If you regularly carry cards or IDs with RFID chips, you should consider an RFID-blocking wallet. This prevents a thief from using an RFID scanner to collect sensitive financial and personal information. Though there is debate over the effectiveness of these wallets and the prevalence of RFID theft, many of these wallets are fairly inexpensive, and having the extra protection doesn’t hurt.
Wallets that cost $5 to $20 are usually made of faux leather or inexpensive leather. Even in this range, RFID-blocking designs are common. These wallets may function well, but they’re unlikely to last for very long and may not be as stylish as higher-priced wallets.

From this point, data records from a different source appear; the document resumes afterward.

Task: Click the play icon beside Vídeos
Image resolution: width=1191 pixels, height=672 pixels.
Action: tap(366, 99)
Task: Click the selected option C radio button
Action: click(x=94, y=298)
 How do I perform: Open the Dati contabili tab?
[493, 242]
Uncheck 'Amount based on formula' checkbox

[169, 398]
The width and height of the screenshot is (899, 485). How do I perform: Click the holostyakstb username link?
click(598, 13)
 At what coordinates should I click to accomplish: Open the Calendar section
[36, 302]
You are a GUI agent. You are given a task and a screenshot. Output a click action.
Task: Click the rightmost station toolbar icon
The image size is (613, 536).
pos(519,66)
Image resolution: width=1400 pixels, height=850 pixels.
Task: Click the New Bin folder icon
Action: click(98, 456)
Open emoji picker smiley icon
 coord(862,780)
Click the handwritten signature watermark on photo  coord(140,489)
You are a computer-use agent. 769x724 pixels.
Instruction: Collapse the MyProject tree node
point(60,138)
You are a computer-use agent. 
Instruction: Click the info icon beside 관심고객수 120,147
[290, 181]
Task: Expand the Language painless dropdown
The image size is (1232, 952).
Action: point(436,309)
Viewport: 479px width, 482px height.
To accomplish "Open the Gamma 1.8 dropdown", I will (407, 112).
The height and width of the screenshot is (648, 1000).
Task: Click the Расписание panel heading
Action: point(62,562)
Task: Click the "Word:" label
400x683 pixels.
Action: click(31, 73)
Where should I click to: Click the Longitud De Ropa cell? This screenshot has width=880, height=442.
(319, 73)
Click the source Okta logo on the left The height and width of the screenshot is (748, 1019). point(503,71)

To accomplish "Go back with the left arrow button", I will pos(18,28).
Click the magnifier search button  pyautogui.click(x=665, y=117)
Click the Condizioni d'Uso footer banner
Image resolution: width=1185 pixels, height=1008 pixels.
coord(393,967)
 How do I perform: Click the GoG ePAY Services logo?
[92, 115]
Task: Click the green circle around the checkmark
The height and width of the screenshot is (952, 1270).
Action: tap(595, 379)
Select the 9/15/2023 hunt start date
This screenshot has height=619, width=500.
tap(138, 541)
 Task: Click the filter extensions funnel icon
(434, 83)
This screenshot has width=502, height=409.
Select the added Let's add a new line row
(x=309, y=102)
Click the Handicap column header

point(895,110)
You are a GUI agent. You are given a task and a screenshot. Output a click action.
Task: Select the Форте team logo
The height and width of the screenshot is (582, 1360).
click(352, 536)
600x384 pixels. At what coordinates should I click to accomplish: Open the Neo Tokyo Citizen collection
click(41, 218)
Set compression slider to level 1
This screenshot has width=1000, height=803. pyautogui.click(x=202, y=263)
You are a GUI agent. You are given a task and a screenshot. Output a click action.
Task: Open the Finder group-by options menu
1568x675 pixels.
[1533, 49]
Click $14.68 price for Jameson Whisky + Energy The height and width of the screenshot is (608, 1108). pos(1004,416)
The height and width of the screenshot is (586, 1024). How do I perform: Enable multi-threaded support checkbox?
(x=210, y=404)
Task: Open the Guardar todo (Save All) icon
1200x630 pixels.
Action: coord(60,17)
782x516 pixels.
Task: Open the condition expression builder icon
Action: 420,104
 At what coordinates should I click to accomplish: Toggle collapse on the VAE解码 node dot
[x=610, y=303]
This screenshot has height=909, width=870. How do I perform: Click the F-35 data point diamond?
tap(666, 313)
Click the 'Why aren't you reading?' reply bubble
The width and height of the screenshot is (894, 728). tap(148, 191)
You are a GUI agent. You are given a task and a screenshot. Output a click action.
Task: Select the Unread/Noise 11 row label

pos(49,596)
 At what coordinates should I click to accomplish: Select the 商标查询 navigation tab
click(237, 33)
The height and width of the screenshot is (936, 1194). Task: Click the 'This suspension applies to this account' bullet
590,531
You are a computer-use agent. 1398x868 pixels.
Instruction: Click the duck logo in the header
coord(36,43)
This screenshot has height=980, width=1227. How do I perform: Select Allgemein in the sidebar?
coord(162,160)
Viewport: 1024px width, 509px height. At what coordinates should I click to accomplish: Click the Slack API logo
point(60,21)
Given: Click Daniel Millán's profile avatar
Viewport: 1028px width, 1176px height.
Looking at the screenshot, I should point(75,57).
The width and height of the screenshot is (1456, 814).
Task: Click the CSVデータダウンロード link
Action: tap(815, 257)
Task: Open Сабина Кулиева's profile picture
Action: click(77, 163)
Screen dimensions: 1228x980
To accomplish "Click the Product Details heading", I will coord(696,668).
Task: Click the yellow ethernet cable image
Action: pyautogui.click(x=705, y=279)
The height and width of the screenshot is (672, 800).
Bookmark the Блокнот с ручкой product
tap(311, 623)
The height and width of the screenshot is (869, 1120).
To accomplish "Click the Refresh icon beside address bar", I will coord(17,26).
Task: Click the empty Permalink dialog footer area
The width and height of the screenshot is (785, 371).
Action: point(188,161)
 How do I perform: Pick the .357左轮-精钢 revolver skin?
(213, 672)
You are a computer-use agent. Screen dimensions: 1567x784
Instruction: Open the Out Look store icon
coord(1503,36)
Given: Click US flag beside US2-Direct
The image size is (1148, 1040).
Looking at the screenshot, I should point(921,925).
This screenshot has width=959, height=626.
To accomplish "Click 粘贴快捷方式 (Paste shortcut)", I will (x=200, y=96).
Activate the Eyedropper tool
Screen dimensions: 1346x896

In the $20 to $50 range are high-quality leather wallets with solid construction. A wallet for this price should last you for a decade or more.
High-end wallets for $50 to $100 are often handcrafted and built to last. Only high-quality leather is used, and the inner pockets are usually lined with leather rather than fabric.
Don’t overstuff your wallet. Just because you can fit several cards in one pocket doesn’t mean you should. This can stretch out the leather and shorten the lifespan of your wallet.
Carry your wallet in a front pocket. Keeping your wallet in a front pocket is not only more secure than keeping it in a back pocket but it’s also less likely to cause back pain.
Look for rounded corners. Rounded corners not only streamline the look of your wallet but also make it easier to get the wallet in and out of your pocket.
Q. Can metal wallets damage credit cards?
A. No. However, hotel key cards may be demagnetized by your wallet, phone, or credit cards.
Q. How long do most wallets last?
A. You can expect a leather wallet to last between three and ten years, depending on the quality and overall construction of the wallet. Metal wallets typically use elastic bands to hold together and should last for a few years before the elastic starts to loosen.
Q. Can business cards fit in a wallet?
A. While they usually fit in a regular credit card pocket, a business card is likely to wear out in a wallet. You don’t want to hand someone a business card with bent corners.